Task instructions
Reproduce the portion of the Gadoon Textile Mills passage starting at "A major shareholding" and ending at "FY17 and onwards.", with no change to its wording or punctuation.

START Passage shown

Gadoon Textile Mills Limited (PSX: GADT) was established in 1988 as part of the larger Yunus Brother group. The latter was established in 1962 with businesses spanning textiles, cement and power generation. Gadoon Textiles primarily operates in the fiber spinning sector, manufacturing and processing cotton and man-made fibers; thus, catering to B2B clients.
A major shareholding of the company is with the associated companies, undertakings and related parties. This category solely includes Y.B Holdings (Pvt) Limited. A little over 21 percent is distributed with the local general public, followed by banks, DFIs and NBFIs that own nearly 8 percent of the shares. The directors, CEO, their spouses and minor children own less than 1 percent of the total shares of the company.
Historical operational performance
For the most part since FY08, Gadoon Textile Mills have witnessed positive growth rate in its topline, while profit margins reached a peak in FY11, after which they fell consistently before rising again in the last three years, i.e. FY17 and onwards.

END Passage shown
START Available data

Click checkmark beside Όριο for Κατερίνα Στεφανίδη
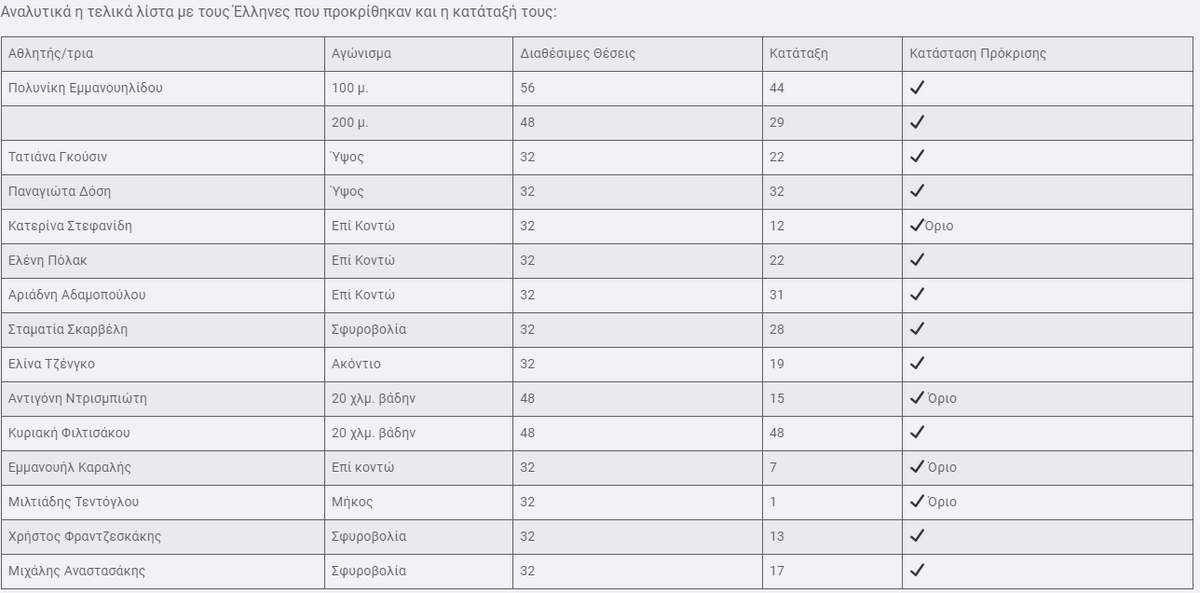This screenshot has height=593, width=1200. point(917,225)
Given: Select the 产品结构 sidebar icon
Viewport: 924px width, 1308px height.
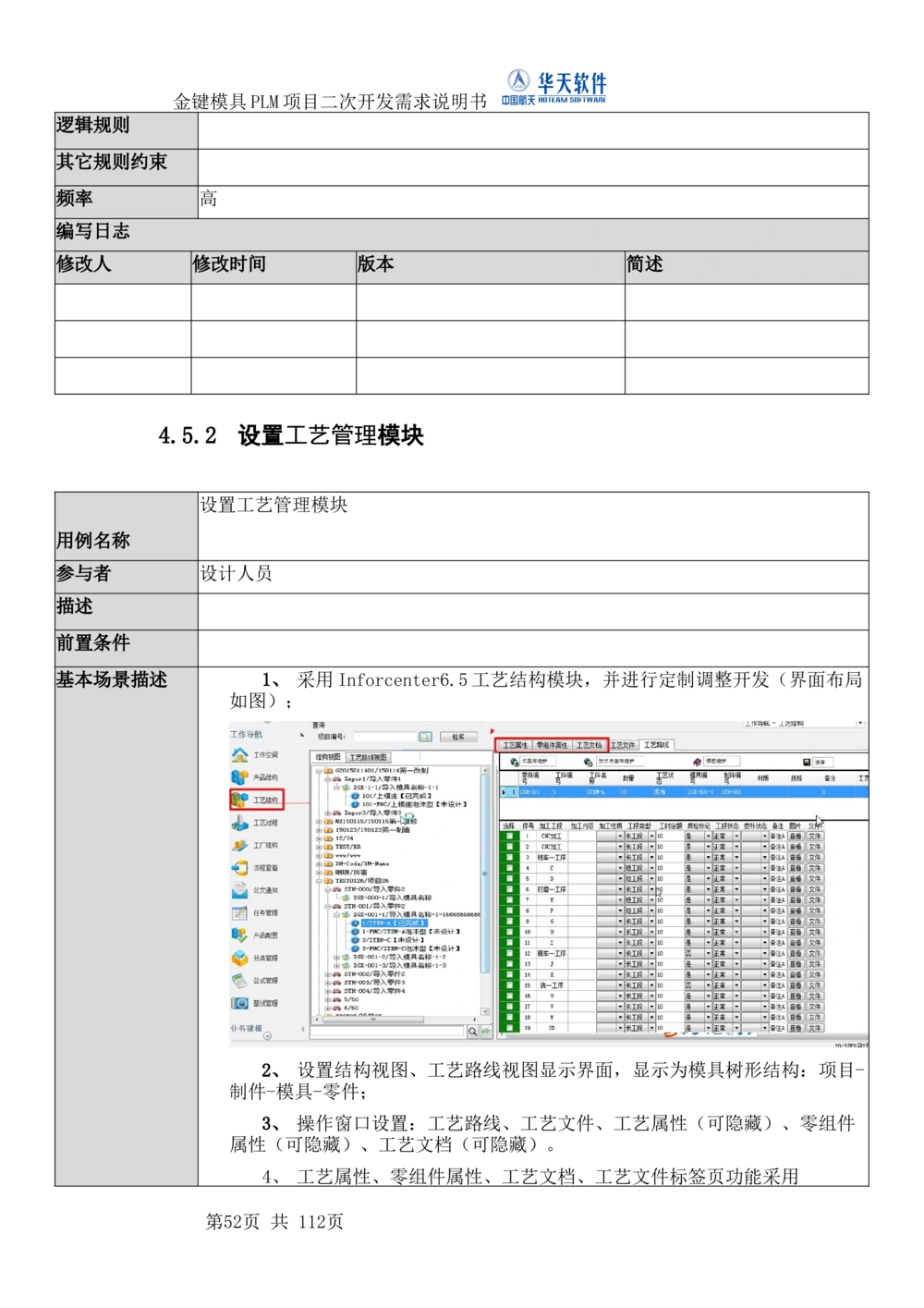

END Available data

Exercise response
A major shareholding of the company is with the associated companies, undertakings and related parties. This category solely includes Y.B Holdings (Pvt) Limited. A little over 21 percent is distributed with the local general public, followed by banks, DFIs and NBFIs that own nearly 8 percent of the shares. The directors, CEO, their spouses and minor children own less than 1 percent of the total shares of the company.
Historical operational performance
For the most part since FY08, Gadoon Textile Mills have witnessed positive growth rate in its topline, while profit margins reached a peak in FY11, after which they fell consistently before rising again in the last three years, i.e. FY17 and onwards.